Gegen 18.00 Uhr versuchte ein Taucher von Otto Wulff II bei Stauwasser [11] unter Lebensgefahr, in den Schlepper hineinzukommen. Bei diesem Bergungsversuch in etwa 20 Meter Tiefe geriet das Wrack ins Trudeln, und es gelang im letzten Au­genblick, den Taucher wieder an die Oberfläche zu holen. Die beiderseits des Wracks liegenden Bergungsfahrzeuge schoren [12] Leinen unter ihm durch, um es zu halten, wenn es durch den Ebbstrom her­umgerissen werden sollte. Die Helfer waren ver­zweifelt. Mit Morsezeichen sprachen sie dem ein­geschlossenen Funker Mut zu und wussten doch nicht, was sie für ihn tun sollten. Spätestens wenn die Ebbe einsetzte, würde das Wrack in Bewegung geraten und vollständig versinken. Um 21.00 Uhr begann der letzte Akt des Dramas. Mit ablaufen­dem Wasser bewegte sich der Schlepper. Als die Be­wegung zu stark wurde, mussten die Halteleinen gekappt werden, um die Bergungsschiffe nicht zu gefährden. Mit einer großen Fontäne entwich die Luft aus dem Schiff, das endgültig versank. Der ein­geschlossene Funker hatte bis fast zuletzt Morsezeichen gegeben.

◆ **Anforderung 1**:
Um welche Uhrzeit begann laut dem Text über den gesunkenen Schlepper der letzte Akt des Dramas?
◆ **Anforderung 2**:
Schreiben Sie in der Liste den Abschnitt von der Zeile mit „Open the Terms And Conditions link“ bis einschließlich der Zeile mit „Screen dimensions: 800x600 click(646, 336)“ neu und ersetzen Sie darin „Pen tool“ durch „Brush tool“, ohne sonst etwas zu ändern. Geben Sie nur diese Zeilen aus.

◆ **Liste zur Aufgabe**:
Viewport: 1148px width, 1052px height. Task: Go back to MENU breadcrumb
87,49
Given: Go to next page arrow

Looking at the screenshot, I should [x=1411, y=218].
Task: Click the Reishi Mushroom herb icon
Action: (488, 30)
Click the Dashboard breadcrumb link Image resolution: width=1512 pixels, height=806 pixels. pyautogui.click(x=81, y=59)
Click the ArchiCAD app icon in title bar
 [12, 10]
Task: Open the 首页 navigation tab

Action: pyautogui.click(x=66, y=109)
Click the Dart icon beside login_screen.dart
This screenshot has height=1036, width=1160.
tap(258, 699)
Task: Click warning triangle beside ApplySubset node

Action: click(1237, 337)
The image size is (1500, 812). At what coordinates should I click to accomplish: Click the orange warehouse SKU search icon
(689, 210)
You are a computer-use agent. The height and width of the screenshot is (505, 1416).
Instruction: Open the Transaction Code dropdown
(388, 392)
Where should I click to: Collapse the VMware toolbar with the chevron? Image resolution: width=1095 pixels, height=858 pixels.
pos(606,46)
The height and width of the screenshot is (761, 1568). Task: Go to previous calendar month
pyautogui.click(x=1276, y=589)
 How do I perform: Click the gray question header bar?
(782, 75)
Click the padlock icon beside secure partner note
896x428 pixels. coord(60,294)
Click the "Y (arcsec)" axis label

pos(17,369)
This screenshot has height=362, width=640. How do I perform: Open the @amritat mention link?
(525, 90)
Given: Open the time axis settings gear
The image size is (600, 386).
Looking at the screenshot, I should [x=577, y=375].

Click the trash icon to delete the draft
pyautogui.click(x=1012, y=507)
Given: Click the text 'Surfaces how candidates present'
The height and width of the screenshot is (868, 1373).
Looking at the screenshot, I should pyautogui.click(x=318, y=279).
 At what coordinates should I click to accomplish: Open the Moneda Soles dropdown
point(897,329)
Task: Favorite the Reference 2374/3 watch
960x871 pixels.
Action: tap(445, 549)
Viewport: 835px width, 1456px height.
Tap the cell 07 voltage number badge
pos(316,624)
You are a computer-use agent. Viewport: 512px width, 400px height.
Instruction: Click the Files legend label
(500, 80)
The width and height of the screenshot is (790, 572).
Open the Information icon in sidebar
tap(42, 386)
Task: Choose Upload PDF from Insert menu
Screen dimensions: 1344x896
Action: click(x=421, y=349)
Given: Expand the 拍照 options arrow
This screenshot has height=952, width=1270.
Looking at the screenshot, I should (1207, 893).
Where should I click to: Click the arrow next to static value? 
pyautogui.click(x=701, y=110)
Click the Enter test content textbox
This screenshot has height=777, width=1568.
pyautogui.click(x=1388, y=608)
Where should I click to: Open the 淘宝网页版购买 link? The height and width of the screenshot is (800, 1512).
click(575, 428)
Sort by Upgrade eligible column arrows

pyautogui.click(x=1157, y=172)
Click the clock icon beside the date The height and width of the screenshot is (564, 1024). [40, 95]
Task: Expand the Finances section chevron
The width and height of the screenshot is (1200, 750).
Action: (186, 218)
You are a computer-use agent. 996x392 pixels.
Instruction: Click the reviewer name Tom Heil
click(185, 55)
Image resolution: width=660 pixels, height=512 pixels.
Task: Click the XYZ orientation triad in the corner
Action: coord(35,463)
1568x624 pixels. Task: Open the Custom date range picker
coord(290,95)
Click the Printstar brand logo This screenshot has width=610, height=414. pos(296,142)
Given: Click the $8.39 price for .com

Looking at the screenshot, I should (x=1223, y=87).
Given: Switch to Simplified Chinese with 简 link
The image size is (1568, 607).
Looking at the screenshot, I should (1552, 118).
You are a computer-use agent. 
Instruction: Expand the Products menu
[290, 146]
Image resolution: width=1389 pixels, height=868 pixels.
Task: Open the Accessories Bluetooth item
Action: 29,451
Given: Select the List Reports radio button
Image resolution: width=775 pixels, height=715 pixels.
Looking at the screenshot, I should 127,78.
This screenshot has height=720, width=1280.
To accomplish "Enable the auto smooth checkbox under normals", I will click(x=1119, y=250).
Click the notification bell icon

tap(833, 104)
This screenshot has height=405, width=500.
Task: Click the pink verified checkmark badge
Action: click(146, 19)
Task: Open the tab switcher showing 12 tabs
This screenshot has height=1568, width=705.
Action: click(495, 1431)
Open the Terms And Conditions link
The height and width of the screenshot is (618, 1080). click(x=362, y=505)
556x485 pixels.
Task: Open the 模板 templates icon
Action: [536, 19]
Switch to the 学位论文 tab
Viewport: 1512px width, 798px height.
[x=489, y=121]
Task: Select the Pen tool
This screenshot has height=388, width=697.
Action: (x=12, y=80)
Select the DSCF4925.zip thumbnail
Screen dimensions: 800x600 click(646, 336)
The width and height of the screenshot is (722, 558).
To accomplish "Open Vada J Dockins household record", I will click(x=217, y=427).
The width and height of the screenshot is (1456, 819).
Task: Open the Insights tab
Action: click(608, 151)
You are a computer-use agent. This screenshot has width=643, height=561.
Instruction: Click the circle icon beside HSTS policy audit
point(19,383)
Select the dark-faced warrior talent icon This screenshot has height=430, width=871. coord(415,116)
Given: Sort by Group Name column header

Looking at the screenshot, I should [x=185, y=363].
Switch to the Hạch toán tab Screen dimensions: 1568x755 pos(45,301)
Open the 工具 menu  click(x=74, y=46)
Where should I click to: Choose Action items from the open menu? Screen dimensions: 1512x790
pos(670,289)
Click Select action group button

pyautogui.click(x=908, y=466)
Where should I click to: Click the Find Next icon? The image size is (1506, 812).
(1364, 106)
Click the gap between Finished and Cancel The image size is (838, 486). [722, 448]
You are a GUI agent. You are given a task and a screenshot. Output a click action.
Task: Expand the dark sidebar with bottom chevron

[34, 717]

◆ **Vollständige Ausgabe 1**:
Um 21.00 Uhr.

◆ **Vollständige Ausgabe 2**:
Open the Terms And Conditions link
The height and width of the screenshot is (618, 1080). click(x=362, y=505)
556x485 pixels.
Task: Open the 模板 templates icon
Action: [536, 19]
Switch to the 学位论文 tab
Viewport: 1512px width, 798px height.
[x=489, y=121]
Task: Select the Brush tool
This screenshot has height=388, width=697.
Action: (x=12, y=80)
Select the DSCF4925.zip thumbnail
Screen dimensions: 800x600 click(646, 336)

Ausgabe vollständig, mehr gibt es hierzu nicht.